Made with a rich vegan broth, this tofu ramen bowl is a comforting soup for lunch or dinner.

Recipe tags: vegetable base, moderate difficulty, lunch, vegetarian, stovetop

Ingredients

Quantity Ingredient
2 Tbsp Better Than Bouillon® Seasoned Vegetable Base
2 Tbsp soy sauce
2 Tbsp mirin
2 Tbsp miso paste
1 Tbsp minced fresh ginger
2 cloves garlic, minced
4 pkg ramen noodles (spice packets discarded)
2 Tbsp canola oil
12 oz extra-firm tofu, cubed
8 baby bok choy, quartered
1 cup matchstick carrots
½ cup corn kernels, cooked
4 green onions, thinly sliced
4 tsp toasted sesame seeds

Directions

  • 1

    In saucepan set over medium heat, combine 4 cups water, Seasoned Vegetable Base, soy sauce, mirin, miso paste, ginger and garlic; bring to boil. Reduce heat to medium-low; simmer for 10 minutes.

  • 2

    Meanwhile, cook ramen according to package directions.
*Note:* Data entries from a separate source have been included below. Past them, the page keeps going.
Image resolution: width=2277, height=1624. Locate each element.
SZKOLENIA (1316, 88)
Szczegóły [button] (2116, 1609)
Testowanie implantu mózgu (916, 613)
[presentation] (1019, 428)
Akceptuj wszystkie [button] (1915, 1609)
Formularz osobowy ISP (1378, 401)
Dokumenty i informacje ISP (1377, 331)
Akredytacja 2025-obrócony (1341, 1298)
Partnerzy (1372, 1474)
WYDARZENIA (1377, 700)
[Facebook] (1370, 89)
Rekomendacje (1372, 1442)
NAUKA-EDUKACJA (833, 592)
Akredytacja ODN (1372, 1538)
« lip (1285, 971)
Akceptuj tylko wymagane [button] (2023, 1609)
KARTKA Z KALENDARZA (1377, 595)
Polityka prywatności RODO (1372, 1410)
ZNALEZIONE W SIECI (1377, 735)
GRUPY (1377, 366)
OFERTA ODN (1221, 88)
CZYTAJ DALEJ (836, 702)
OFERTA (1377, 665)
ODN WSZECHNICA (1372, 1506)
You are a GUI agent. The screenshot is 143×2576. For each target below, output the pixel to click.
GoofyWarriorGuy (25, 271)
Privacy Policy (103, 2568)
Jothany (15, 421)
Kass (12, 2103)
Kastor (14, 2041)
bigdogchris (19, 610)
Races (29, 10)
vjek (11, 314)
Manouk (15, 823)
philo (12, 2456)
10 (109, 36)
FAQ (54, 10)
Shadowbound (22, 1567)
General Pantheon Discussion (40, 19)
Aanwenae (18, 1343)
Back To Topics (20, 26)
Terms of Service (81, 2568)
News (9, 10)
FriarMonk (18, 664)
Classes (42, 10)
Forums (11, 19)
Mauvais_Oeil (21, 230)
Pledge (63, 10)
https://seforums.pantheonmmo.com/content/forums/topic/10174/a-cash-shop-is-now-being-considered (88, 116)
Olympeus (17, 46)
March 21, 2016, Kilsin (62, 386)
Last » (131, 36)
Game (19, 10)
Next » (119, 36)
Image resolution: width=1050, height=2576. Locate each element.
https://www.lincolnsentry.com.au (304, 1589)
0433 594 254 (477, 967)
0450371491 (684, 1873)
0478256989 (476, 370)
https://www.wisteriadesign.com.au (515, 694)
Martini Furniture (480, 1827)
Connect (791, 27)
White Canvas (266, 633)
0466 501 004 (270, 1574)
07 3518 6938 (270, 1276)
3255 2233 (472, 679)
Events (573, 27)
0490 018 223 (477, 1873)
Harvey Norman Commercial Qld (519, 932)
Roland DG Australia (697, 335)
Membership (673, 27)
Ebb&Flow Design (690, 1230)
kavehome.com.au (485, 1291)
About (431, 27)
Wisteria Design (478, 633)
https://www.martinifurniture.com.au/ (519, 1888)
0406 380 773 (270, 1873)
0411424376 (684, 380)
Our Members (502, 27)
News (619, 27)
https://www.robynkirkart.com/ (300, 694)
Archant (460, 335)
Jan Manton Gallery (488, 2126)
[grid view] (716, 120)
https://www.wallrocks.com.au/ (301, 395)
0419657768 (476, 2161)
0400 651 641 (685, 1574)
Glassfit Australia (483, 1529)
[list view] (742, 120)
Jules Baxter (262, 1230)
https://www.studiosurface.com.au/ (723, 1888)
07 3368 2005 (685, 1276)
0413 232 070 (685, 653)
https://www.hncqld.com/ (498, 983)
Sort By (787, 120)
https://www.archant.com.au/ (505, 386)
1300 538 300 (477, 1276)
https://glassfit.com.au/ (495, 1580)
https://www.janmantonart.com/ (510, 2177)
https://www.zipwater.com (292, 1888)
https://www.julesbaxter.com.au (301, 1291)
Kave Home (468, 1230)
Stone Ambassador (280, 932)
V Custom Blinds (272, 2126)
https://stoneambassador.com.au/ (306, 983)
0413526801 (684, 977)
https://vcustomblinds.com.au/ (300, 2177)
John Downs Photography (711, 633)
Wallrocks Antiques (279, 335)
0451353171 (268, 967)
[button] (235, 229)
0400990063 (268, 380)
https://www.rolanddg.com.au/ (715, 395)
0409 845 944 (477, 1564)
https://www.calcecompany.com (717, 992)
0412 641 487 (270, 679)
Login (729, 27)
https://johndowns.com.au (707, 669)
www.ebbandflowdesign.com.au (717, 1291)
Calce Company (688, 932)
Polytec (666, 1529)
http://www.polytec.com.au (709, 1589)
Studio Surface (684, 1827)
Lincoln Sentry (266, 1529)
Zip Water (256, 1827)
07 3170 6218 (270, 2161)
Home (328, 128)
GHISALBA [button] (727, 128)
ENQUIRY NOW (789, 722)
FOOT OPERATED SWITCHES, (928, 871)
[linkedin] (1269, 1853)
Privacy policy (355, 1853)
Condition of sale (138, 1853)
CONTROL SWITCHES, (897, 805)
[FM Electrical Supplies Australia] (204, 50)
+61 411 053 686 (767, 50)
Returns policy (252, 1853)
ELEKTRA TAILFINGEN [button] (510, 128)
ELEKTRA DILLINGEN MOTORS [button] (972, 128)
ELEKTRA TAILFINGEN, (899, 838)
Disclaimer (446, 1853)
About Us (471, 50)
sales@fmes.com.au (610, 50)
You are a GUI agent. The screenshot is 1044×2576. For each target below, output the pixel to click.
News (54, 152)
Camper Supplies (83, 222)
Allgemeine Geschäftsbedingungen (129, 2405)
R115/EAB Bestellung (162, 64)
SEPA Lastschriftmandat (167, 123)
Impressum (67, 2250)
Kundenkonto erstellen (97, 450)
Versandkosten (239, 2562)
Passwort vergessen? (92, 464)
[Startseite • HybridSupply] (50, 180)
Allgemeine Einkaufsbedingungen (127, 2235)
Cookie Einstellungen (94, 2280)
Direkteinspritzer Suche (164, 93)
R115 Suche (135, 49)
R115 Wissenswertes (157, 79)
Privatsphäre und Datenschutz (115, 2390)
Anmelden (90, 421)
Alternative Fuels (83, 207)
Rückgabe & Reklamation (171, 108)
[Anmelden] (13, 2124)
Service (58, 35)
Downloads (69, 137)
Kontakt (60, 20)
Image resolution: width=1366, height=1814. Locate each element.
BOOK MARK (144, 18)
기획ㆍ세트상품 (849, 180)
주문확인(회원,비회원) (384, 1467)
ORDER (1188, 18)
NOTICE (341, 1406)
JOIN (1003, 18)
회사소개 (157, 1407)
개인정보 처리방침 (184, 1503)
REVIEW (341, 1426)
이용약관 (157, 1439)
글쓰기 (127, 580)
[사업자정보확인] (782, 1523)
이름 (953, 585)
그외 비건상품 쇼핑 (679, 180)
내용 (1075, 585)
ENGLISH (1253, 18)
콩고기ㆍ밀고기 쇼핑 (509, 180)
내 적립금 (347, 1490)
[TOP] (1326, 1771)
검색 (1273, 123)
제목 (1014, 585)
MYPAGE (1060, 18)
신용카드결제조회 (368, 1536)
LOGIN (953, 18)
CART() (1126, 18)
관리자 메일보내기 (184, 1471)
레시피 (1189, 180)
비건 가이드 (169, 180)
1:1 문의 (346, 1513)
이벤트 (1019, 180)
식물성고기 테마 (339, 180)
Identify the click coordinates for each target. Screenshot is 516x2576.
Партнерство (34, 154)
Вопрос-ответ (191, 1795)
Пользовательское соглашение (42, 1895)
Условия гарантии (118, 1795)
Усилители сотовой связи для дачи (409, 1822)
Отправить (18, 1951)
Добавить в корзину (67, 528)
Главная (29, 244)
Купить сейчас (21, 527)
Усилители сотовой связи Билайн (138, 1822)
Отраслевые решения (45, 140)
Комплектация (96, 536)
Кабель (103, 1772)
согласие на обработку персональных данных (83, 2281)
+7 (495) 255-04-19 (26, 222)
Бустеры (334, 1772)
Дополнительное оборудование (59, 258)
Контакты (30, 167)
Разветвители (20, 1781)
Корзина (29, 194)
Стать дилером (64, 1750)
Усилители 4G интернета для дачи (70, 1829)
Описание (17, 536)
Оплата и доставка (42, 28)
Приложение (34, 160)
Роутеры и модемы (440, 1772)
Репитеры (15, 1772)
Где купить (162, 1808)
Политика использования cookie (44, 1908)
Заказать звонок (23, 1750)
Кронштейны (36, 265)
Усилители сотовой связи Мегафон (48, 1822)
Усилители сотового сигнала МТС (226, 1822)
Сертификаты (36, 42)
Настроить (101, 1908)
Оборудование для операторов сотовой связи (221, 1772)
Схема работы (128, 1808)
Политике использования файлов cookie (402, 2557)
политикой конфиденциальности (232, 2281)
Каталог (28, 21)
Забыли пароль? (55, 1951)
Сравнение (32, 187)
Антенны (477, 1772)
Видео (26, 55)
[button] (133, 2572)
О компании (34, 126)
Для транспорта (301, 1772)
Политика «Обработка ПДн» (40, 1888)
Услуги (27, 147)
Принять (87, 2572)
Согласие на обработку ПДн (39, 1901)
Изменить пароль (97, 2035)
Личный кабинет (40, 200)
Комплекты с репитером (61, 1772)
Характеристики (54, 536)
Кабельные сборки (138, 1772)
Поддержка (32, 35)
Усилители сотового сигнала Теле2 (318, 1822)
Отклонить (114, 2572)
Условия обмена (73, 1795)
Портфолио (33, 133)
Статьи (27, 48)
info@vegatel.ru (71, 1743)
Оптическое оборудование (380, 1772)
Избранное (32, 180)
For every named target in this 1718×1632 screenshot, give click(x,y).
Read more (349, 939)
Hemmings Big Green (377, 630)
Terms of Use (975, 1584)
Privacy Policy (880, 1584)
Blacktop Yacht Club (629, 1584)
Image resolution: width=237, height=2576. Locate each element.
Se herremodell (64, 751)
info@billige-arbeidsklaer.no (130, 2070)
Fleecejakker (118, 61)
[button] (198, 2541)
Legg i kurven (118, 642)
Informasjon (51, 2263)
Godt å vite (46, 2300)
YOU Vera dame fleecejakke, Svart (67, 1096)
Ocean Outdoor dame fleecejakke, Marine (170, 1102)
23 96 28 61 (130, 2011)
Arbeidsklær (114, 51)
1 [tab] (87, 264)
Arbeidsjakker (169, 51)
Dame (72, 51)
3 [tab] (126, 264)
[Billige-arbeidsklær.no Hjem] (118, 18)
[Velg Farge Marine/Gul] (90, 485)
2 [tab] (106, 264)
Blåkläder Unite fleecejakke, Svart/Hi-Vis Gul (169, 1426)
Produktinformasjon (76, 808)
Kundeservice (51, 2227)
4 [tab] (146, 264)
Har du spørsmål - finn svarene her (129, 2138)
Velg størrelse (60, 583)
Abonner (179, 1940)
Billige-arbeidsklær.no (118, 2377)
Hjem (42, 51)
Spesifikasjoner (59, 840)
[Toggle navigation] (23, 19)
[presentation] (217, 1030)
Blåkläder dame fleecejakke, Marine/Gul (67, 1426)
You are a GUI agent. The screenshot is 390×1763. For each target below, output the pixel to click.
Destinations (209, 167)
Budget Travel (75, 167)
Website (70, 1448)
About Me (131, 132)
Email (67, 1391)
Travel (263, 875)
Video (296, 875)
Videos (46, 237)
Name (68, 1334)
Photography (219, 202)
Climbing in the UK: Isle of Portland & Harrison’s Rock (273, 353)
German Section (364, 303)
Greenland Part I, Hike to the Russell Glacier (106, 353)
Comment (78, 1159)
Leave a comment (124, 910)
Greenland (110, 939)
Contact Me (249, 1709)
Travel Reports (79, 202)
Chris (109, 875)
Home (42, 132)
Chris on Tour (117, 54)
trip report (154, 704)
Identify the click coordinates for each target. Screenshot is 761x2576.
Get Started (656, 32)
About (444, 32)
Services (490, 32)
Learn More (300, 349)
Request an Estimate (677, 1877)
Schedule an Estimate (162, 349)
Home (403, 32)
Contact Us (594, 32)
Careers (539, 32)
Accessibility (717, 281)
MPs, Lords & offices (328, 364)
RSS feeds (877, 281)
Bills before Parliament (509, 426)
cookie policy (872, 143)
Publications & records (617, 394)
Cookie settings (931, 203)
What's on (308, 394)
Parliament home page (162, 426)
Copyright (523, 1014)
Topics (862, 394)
Heat oil in large skillet set over medium-high heat; cook tofu for 3 to 5 minutes or until browned all over. Transfer to bowl using slotted spoon. In same skillet, cook bok choy for 3 to 5 minutes or until tender-crisp.

  • 3

    Divide broth and noodles among 4 bowls. Top with bok choy, tofu, carrots, corn and green onions. Sprinkle with sesame seeds.

Tip: Add asparagus or chopped green beans to the soup if desired.